I've set up an (experimental) mailing list - "Translate Solutions" to discuss this, other topics related to continuing education for translation technology and education/training resources. You are welcome to join the discussion there with a subscription request to translate_solutions-subscribe (at) lossner.net.

The scheduling and detailed subject matter of the course will be announced as specific content requests are received and assessed.

So let the fun begin.

Feb 1, 2014

The fix is in for PDF charts

Over four years ago, I reviewed Iceni Infix after I began working with it. I'm not as strong a fan as some, because I generally have little enthusiasm for direct editing of PDFs and dealing with frequent problems such as missing unusual fonts and having to play the guess-my-optimum-font-substitution game, but I do find it useful in many situations. I found another one of those today.

A new client of a friend works with a horrible German program to produce reports full of charts. The main body of the text is written in Microsoft Word and is available as a reasonable DOCX file, but the charts are a problem, as they are available only in the specific, oddball tool or PDF format. Nobody wants to deal with that software, really. It is supported by no translation tools vendor I am aware of, and like another example of incompatible German software, Across, it enjoys the obscurity it deserves.

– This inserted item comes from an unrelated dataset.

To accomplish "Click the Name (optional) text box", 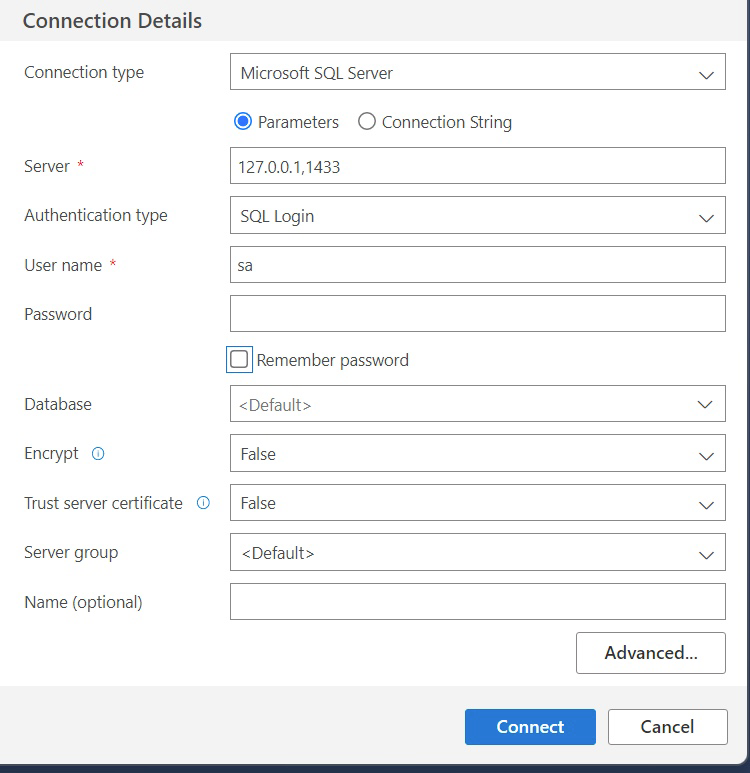I will pos(477,602).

After thinking about the approach needed in this case, I realized that if the graphics could be isolated conveniently on pages, the XML export from the PDF document would contain only information from the graphics. After translation, the format could be touched up with Infix before making bitmap screenshots at an enlargement which would yield decent resolution when sized in  layout. Of course, in projects involving multiple languages the XML files could be used with great convenience.

Selecting and deleting the text on the pages with Iceni Infix is really a no-brainer. The time charge for such work will be quite reasonable. And exporting the XML or marked-up text to translate is also quite straightforward:


The exports can be handled in nearly any CAT tool, so TMS and terminology resources can be put to full use. Or you can edit in a simple, free tool like Notepad++ or an XML-savvy editor.

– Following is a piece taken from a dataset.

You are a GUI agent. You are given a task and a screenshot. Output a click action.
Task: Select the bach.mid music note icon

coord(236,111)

The screenshot above shows the XML in memoQ. No customization of the default filter is required. Reports from other users who have worked in a similar way indicate that OmegaT and other environments generally have few, if any, problems. In one case there was trouble re-integrating the graphics in a project that also had 50 pages of text, but there may have been other issues I am not aware of in that case.


With the content in the TM, if the chart data are made available in another format, the translations can be transferred quickly to that for even better results. The same approach can be used for a very wide variety of other electronically generated graphic formats (except some of the really insane ones I've seen where the text is broken up; I don't know if Iceni sanitizes such messes or not).

I think this is an approach which can benefit many of us in a variety of projects. It is not really suited for cases of bitmap graphics, but I have other approaches there in which Iceni Infix may also play a useful role and allow CAT integration. Licenses for the tool are quite reasonably priced, and the trial version (in Pro mode) is entirely suited for testing and learning this process.